In the archives of my experiments, I’ve come across two rocks wrapped in paper. The first would be a passable skipping stone in a very small, still pool. I can’t tell what kind of paper I wrapped it in way back when; it’s brittle now, yellowed with the years, gnawed. Blue thread holds the paper in place, originally wound tight like an eight-pointed star, slack now. It must have been the prototype, because the other example is a significant improvement. The second rock is larger, rounder, but with a flat bottom. Wrapped with transparent iridescent paper, maybe more than one layer, it’s tied with a gold ribbon, the ends of which are curled. It probably looks the same today as it did when I finished it long enough ago to have forgotten just when that was. Back when I was making paper, I wondered about wrapping rocks in newly-made paper before it dried, but there’s no evidence I ever followed through.

I still pick up a lot of rocks. Rock paper scissors would be a good name for a rock-wrapping business, especially an international one. When I suggested using this method of decision-making in an English-Spanish language exchange group, the Spanish speakers knew it as Piedra papel tijeras. I wonder how many other cultures resolve their minor disputes this way.

Green kin

I was craving a particularly robust example of a succulent known as lithops or living rock at a garden store in Hadley, Massachusetts the other day, but I was a long way from home - whatever that is now that I’m living in 20 countries in 20 years - and I didn’t know if it would clear airport security. (It might be worth the couple of dollars the plant cost to find out. You can carry on lobsters, after all; I’ve listened to the scritch scritch scritch of their claws against cardboard on more than one airplane.)

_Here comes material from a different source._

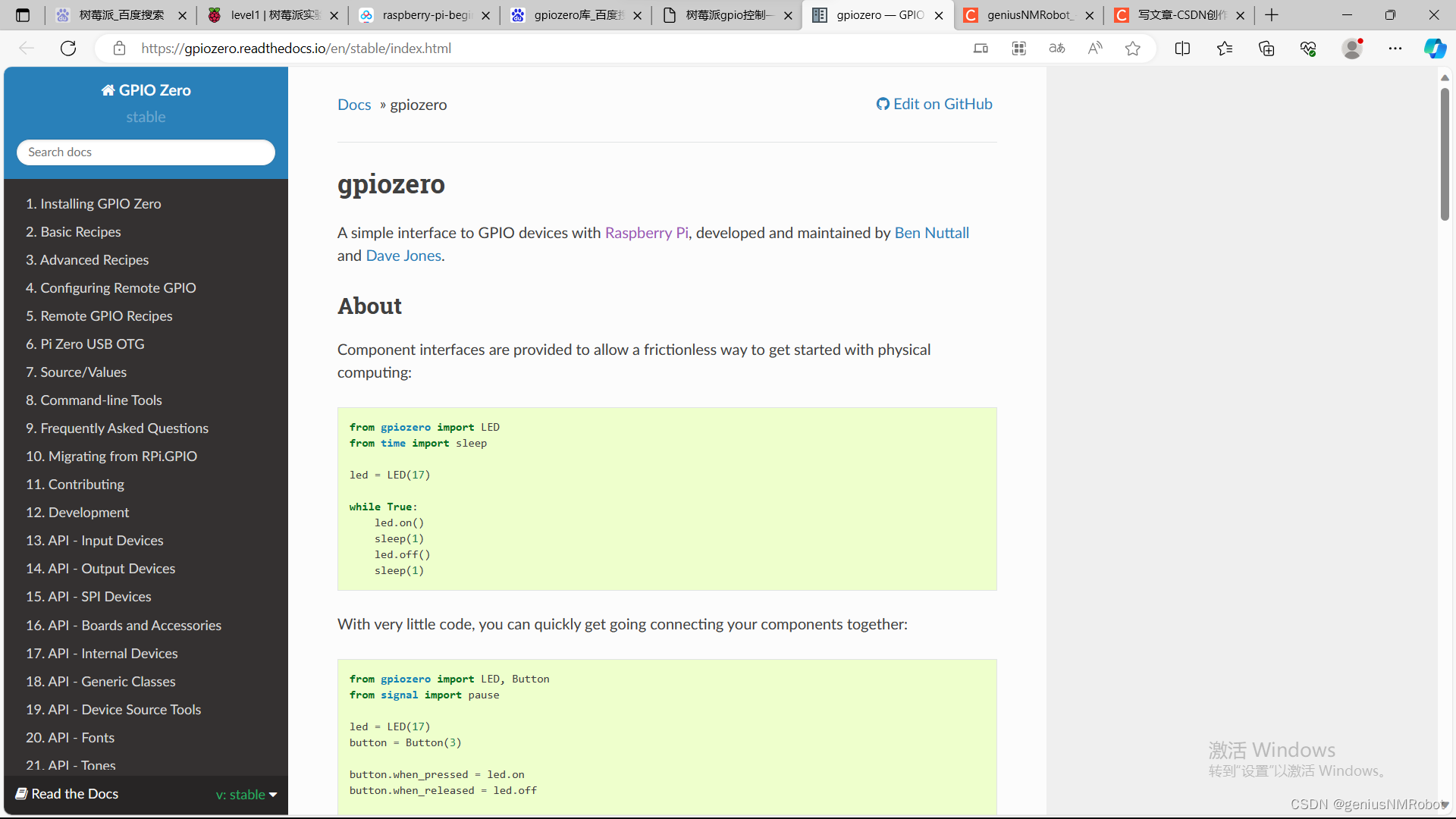
Task: Click the add to favorites star
Action: (x=1132, y=49)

I started thinking of all the plants I have loved and lost over the years, most recently the mango, lemon, and cashew trees in the yard of my house in Nicaragua, as well as the tiny epiphyte given to me by a park ranger on Mombacho Volcano because he couldn’t remember the word for it, and the English, which I knew, turned out to be similar to the Spanish epifita.

A reverse chronology: Before I left St. Johns, Oregon for Nicaragua, I asked a friend to take care of an orchid and a lucky bamboo and another plant with waxy green and yellow striped leaves whose name I didn’t know but eventually saw growing wild in the tropics. There were complications.

A probable Euphorbia - its Russian name made reference to the milky sap which is a common feature of this genus - in Blagoveshchensk, Russia, not to mention the entire vegetable garden on the balcony of my 5th storey apartment disappeared along with my two cats and half of my belongings in mysterious circumstances.

I never knew what happened to the bonsai larch I left in the care of the people who rented my Brooklyn bungalow while I got to know the Russian Far East.

I don’t recall the fate the palm tree I used to sit under in the northeast corner of my Spanish-mission apartment in Coos Bay, Oregon or the Christmas cactus that bloomed every election day for a decade on various windowsills of the wet Pacific Northwest.

I sometimes even wonder about the purple passion plant I had when I was a querulous teenager in Rutland, Vermont. It’s possible that my green kin are all still thriving in someone else’s care; I wish them well, wherever they ended up. Their roots are the only ones I seem to have.

The end

Strange things in me surface in the presence of reminders of mortality. This year it’s Sammy, my second-oldest friend’s 13-year-old cocker spaniel, who’s circling the drain. (My friend would never say that, though she’d laugh at it, and it wouldn’t be one of those polite, nervous laughs, either.) The dog is blind and deaf and even smells of decomposition - a dinner or two with Sammy under my chair must have cut my time in Purgatory by half - but I can’t help but feel moved when I find her asleep with her feet in my shoes. (I also can’t help sliding them out of her reach once she has relinquished them.) Sammy reminds me that I am not nor will I ever be in Mother Teresa’s league. My friend, on the other hand, cleans up the results of Sammy’s incontinence on a fairly regular basis. As long as the dog gets such a kick out of leftover turkey, she points out, Sammy is still enjoying her life. Hope they treat me so well, I think but don’t quite have the nerve to say.